They are key drivers of deforestation and environmental degradation.

Last week, climate czar John Kerry flew to Europe to advance the Biden administration’s policy agenda ahead of the Leaders Climate Summit that President Biden will host on Earth Day, April 22. The summit provides an opportunity for Biden and his foreign counterparts to recognize that transnational corruption and organized crime are both key drivers of climate change because of their role in reckless deforestation.

President Biden has put both climate change and the fight against global corruption at the center of U.S. national security and foreign policy. He is right to do so, but he needs to recognize these are not separate issues. Authoritarianism, government corruption, and organized crime have been complicit in some of the most egregious environmental crimes of our era. Therefore, a successful climate strategy must integrate efforts to promote transparency and good governance. This should include deployment of all available tools of statecraft and law enforcement, like sanctions, travel bans, asset freezes, and indictments, to go after those who are making our planet less inhabitable.

The Climate Council reported in 2019 that the loss of forested areas in tropical regions contributed the equivalent of 8 to 10 percent of human carbon emissions in the years 2015-2017. According to the International Panel on Climate Change, deforestation and degradation of other natural habitats accounts for 13 percent of human emissions linked to agriculture, forestry, and other land uses. The actual figure might be higher.

Trees are the most effective, low-tech solution for carbon capture. Reforestation, “rewilding,” and conservation are key components in the fight against climate change, comprising both national and international initiatives, like New Zealand’s One Billion Trees Program and Africa’s Great Green Wall. But reforestation is not offsetting the dramatic shrinking of woodlands, especially in tropical regions where the largest concentration of forest land is. More trees are being cut than are being planted.

President Biden clearly made reforestation an integral part of his climate policy launched with his January 27 executive order on climate, where the president instructed the Department of Treasury to develop “a plan for promoting the protection of the Amazon rainforest and other critical ecosystems that serve as global carbon sinks.” The same holds true for reforestation at home, a target the president tasked the Department of the Interior to pursue.

::::

» **Stated problem 1**:
Can you transcribe the passage of the excerpt on corruption and deforestation from "Trees are the" up to and including "are being planted."?

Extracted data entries

::::

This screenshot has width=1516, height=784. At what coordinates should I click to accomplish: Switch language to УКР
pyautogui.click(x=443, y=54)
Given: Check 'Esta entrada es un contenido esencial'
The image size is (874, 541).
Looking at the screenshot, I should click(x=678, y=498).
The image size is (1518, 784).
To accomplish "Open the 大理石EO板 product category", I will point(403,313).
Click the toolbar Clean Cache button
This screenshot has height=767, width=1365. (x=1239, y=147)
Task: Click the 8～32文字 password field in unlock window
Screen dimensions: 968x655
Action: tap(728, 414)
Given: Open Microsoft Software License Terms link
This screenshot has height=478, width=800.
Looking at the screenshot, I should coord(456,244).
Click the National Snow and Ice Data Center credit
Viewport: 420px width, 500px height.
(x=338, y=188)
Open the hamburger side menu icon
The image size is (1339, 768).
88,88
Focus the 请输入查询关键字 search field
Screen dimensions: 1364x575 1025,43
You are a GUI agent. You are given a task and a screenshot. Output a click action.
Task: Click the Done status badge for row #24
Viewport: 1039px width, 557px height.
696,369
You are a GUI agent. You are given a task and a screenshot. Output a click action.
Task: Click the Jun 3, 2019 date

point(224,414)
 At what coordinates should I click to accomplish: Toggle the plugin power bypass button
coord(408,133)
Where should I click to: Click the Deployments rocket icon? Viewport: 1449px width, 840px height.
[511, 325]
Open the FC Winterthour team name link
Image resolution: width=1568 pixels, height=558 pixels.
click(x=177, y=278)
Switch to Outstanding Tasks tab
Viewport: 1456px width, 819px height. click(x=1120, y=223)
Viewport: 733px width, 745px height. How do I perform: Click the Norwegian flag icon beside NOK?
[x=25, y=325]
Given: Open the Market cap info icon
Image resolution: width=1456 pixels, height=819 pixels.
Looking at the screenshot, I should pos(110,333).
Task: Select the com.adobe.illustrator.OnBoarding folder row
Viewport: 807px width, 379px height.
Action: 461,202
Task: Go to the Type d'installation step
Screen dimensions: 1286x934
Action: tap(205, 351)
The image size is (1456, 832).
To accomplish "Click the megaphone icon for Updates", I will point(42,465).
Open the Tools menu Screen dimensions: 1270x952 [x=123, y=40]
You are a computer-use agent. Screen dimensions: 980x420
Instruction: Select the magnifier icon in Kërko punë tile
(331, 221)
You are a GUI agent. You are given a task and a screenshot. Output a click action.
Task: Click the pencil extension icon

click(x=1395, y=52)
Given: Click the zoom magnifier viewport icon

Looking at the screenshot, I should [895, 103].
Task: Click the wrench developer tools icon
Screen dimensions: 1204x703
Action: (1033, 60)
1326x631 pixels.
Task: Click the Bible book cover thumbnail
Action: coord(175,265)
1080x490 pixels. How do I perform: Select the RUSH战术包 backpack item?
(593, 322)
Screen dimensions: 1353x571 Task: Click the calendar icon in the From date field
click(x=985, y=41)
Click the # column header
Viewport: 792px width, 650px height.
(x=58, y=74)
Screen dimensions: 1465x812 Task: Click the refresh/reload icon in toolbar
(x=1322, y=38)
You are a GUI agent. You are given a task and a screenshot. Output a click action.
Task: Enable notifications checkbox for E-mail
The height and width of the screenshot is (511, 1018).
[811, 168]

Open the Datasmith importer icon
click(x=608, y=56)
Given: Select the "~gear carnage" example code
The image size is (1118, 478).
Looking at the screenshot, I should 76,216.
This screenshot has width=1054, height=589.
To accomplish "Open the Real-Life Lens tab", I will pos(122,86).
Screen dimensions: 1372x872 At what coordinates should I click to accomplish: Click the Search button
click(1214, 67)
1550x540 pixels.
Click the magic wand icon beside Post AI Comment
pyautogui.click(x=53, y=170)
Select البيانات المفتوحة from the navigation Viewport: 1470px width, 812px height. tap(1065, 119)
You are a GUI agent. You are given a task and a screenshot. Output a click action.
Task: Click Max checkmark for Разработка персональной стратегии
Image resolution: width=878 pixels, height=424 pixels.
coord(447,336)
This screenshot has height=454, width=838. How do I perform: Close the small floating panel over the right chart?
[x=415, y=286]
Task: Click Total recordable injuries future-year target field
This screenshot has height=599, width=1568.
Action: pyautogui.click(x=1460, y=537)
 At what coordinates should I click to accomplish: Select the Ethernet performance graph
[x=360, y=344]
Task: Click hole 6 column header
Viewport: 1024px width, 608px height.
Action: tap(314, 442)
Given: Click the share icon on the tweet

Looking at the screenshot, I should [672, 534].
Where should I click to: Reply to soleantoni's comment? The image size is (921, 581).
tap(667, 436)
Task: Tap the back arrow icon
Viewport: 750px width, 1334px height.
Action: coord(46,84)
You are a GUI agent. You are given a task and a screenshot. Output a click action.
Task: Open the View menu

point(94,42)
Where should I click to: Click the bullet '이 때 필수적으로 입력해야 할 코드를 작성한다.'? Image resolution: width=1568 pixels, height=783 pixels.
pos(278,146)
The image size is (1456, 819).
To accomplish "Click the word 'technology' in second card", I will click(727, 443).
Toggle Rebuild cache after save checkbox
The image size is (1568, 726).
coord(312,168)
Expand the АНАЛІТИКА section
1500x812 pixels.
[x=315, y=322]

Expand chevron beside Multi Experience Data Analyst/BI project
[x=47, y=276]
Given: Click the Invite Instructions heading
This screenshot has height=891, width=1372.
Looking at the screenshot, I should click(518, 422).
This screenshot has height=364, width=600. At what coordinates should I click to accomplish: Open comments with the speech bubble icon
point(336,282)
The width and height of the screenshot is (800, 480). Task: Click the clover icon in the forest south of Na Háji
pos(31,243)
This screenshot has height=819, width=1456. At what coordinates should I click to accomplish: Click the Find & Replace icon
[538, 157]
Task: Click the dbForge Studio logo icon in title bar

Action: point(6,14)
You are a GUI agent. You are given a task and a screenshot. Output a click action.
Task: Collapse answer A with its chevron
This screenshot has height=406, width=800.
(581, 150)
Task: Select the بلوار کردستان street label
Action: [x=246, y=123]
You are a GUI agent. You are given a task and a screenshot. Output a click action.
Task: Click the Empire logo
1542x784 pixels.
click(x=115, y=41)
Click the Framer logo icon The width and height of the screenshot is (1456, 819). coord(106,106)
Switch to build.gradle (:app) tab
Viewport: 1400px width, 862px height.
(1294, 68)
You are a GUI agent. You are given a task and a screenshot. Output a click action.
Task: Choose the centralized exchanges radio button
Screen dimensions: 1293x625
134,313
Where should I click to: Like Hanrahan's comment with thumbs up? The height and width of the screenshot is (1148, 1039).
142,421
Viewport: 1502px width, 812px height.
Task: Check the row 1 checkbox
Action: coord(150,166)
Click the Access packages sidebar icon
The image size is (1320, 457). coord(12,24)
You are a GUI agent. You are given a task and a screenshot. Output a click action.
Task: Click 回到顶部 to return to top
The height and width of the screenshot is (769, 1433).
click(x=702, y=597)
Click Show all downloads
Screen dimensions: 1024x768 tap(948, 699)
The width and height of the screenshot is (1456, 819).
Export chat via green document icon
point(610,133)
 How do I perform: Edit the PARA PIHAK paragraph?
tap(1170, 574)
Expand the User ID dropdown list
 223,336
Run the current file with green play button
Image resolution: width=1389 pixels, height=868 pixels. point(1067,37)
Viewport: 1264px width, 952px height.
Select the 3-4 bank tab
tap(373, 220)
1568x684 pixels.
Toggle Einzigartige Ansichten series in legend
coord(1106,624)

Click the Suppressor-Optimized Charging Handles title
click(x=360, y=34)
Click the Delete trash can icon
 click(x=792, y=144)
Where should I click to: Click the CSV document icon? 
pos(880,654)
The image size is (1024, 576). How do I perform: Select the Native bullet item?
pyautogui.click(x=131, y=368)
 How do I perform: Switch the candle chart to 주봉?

::::

» **Stated problem 2**:
Will you repeat, word for word, the extracted data entries from their first line up to and including the line with "This screenshot has height=767, width=1365."?

» **Correct response 1**:
Trees are the most effective, low-tech solution for carbon capture. Reforestation, “rewilding,” and conservation are key components in the fight against climate change, comprising both national and international initiatives, like New Zealand’s One Billion Trees Program and Africa’s Great Green Wall. But reforestation is not offsetting the dramatic shrinking of woodlands, especially in tropical regions where the largest concentration of forest land is. More trees are being cut than are being planted.

» **Correct response 2**:
This screenshot has width=1516, height=784. At what coordinates should I click to accomplish: Switch language to УКР
pyautogui.click(x=443, y=54)
Given: Check 'Esta entrada es un contenido esencial'
The image size is (874, 541).
Looking at the screenshot, I should click(x=678, y=498).
The image size is (1518, 784).
To accomplish "Open the 大理石EO板 product category", I will point(403,313).
Click the toolbar Clean Cache button
This screenshot has height=767, width=1365. (x=1239, y=147)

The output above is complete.